Dataset excerpts:
□ □ □
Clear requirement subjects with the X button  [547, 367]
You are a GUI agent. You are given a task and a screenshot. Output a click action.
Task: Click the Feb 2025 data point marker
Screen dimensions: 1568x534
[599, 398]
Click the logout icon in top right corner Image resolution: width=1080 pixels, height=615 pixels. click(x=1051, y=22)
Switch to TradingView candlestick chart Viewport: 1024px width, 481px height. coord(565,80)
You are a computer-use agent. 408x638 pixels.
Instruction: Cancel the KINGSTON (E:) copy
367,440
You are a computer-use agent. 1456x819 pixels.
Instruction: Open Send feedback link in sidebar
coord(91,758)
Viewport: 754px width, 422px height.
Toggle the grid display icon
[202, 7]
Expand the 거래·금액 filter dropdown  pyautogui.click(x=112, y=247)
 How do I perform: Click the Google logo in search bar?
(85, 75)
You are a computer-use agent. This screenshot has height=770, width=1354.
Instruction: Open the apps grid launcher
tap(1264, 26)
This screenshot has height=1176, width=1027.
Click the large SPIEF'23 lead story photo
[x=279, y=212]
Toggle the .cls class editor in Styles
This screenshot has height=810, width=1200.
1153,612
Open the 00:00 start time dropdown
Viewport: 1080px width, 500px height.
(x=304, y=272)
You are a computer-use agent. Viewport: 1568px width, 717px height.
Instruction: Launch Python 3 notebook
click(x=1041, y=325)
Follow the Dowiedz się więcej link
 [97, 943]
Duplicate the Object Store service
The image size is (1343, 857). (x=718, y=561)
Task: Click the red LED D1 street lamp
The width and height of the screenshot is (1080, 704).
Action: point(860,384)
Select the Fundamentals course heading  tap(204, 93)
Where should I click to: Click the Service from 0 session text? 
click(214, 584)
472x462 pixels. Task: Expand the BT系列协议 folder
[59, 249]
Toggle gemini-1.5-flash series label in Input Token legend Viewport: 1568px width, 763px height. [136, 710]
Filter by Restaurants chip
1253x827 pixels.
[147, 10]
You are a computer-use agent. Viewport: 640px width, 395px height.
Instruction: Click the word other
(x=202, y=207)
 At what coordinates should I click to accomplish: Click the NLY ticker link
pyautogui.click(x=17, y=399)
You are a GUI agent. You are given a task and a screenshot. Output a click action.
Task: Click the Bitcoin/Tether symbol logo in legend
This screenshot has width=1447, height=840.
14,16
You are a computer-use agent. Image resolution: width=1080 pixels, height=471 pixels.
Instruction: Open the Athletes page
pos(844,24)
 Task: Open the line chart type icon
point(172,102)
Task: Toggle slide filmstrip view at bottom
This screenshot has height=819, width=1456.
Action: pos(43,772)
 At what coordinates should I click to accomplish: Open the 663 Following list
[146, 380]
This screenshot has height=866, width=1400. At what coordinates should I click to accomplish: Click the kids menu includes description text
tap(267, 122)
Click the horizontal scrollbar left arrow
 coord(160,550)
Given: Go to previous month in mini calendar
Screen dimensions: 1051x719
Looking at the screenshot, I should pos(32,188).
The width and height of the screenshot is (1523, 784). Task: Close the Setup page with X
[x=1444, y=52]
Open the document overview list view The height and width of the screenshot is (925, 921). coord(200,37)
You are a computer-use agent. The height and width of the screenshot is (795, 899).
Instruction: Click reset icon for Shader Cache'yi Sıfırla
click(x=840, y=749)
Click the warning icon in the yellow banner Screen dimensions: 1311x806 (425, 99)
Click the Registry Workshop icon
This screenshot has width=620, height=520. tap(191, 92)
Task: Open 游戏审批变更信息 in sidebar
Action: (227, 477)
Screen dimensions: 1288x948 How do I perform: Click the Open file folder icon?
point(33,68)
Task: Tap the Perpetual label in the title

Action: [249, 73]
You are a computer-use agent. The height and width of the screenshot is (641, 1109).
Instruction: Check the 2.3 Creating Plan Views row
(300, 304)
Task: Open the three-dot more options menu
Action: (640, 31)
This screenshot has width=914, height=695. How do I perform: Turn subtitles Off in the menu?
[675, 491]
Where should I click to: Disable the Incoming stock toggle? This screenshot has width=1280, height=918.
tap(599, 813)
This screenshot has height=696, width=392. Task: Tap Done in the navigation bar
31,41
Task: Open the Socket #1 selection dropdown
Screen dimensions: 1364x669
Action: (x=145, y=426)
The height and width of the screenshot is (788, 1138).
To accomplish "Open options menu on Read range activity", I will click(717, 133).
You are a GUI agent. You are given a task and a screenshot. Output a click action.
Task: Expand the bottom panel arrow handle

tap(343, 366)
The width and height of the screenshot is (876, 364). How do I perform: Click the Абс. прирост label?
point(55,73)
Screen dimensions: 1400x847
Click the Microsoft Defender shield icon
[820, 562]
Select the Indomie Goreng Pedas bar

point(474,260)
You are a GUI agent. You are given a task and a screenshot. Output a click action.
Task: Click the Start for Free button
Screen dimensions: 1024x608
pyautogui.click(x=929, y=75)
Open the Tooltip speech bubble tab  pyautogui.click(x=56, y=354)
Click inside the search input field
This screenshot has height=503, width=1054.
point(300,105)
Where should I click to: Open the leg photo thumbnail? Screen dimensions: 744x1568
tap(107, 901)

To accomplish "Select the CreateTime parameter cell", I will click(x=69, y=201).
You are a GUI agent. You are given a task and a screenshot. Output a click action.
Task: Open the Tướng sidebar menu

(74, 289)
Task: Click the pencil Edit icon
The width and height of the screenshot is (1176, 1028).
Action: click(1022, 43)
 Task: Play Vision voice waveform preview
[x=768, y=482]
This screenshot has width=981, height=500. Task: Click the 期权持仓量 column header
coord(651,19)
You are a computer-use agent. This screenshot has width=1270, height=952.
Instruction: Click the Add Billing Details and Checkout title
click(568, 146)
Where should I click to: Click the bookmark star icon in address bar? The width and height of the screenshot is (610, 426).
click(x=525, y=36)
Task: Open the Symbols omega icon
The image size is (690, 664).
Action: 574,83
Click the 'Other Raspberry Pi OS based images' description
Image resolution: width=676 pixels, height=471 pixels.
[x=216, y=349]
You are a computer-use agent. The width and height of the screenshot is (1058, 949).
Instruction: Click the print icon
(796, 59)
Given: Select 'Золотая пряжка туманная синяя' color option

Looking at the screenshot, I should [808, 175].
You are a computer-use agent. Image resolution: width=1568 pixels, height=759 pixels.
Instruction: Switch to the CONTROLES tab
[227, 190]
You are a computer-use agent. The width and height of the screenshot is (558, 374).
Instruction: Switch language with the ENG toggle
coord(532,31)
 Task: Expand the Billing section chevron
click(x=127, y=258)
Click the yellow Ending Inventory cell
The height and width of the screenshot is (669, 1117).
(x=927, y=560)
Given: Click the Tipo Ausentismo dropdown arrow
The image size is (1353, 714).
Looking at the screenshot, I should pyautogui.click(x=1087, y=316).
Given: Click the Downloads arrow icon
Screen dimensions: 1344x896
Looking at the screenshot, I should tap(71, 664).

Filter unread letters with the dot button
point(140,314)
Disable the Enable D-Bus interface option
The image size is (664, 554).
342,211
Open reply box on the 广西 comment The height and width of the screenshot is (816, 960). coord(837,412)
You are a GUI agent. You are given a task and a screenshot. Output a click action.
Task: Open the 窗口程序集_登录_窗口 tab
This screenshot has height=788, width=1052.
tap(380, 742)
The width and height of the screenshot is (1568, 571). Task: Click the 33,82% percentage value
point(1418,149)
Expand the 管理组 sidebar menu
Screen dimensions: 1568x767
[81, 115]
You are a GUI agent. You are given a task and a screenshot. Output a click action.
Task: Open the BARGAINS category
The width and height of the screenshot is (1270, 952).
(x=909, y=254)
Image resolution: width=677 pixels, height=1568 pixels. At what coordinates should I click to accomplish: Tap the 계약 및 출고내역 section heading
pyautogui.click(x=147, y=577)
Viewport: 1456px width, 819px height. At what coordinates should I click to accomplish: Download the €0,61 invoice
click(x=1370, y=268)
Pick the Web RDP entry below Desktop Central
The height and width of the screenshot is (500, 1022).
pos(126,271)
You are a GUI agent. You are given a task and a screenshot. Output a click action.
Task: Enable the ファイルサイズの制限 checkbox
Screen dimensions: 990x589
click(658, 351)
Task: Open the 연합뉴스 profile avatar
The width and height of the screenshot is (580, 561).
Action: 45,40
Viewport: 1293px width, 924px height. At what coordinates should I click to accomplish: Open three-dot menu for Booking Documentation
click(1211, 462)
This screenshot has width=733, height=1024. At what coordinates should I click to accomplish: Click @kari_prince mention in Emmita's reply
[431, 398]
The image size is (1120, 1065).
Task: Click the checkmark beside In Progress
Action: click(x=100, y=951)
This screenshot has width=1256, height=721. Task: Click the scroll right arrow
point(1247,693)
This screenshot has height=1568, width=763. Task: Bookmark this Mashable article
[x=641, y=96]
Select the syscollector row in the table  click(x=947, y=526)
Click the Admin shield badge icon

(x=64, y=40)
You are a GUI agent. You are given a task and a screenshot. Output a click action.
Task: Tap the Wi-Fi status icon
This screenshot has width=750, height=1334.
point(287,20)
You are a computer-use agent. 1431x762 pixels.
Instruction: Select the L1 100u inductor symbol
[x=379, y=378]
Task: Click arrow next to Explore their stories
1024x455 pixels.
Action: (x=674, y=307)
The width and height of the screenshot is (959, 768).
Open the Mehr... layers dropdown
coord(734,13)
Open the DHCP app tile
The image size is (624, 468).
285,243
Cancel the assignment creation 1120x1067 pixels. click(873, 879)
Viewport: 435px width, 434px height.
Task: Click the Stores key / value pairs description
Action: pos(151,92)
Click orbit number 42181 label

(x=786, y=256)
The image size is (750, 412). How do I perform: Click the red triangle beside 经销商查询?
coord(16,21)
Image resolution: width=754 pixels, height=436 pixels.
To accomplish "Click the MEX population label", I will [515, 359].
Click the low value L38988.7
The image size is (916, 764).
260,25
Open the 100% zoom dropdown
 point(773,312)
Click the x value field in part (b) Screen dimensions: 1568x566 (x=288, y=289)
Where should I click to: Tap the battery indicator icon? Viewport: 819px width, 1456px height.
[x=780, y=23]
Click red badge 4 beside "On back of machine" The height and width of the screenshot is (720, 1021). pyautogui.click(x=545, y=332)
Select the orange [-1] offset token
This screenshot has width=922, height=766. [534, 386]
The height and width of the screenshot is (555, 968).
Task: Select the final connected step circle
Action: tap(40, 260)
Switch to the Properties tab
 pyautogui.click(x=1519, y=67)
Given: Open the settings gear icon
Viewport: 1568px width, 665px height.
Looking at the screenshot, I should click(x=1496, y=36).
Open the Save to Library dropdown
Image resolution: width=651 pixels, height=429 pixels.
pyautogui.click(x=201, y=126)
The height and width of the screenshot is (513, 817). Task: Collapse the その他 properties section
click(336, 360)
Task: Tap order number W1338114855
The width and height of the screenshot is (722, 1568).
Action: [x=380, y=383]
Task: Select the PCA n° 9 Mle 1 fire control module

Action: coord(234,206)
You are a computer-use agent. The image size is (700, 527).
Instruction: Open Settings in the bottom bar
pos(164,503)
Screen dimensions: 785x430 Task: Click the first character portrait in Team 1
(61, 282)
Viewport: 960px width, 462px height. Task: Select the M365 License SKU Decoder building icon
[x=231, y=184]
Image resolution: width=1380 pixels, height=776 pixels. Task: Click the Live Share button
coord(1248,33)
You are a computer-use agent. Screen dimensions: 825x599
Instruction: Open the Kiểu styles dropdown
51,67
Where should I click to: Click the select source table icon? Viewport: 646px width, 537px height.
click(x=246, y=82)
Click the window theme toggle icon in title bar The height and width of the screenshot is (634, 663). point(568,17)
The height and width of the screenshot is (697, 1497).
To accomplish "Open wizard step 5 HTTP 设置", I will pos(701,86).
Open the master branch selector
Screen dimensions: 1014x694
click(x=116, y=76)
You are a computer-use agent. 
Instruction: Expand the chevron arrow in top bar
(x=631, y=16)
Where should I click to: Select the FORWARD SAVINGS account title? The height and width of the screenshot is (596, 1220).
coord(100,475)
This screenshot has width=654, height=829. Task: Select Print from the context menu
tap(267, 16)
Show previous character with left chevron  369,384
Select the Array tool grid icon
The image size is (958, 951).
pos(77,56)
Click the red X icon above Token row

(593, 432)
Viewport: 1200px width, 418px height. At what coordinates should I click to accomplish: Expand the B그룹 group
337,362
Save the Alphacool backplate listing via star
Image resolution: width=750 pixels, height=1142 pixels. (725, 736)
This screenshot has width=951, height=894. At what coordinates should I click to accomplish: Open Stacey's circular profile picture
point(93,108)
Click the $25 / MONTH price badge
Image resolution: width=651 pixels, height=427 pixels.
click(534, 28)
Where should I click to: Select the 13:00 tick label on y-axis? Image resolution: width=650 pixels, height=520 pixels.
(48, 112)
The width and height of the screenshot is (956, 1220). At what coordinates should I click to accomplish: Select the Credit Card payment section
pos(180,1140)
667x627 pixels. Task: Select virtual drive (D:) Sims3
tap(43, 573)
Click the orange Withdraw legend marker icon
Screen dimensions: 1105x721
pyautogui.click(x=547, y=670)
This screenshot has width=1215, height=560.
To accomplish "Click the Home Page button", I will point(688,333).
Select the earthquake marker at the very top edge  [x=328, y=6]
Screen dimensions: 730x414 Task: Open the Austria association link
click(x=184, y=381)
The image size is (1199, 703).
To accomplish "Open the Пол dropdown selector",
□ □ □
Goal of the exercise: Begin with the line that has "Task: Expand the bottom panel arrow handle" in the listing above and end after the line that has "Task: Click the Start for Free button"; output those lines exactly.

Answer to this exercise:
Task: Expand the bottom panel arrow handle

tap(343, 366)
The width and height of the screenshot is (876, 364). How do I perform: Click the Абс. прирост label?
point(55,73)
Screen dimensions: 1400x847
Click the Microsoft Defender shield icon
[820, 562]
Select the Indomie Goreng Pedas bar

point(474,260)
You are a GUI agent. You are given a task and a screenshot. Output a click action.
Task: Click the Start for Free button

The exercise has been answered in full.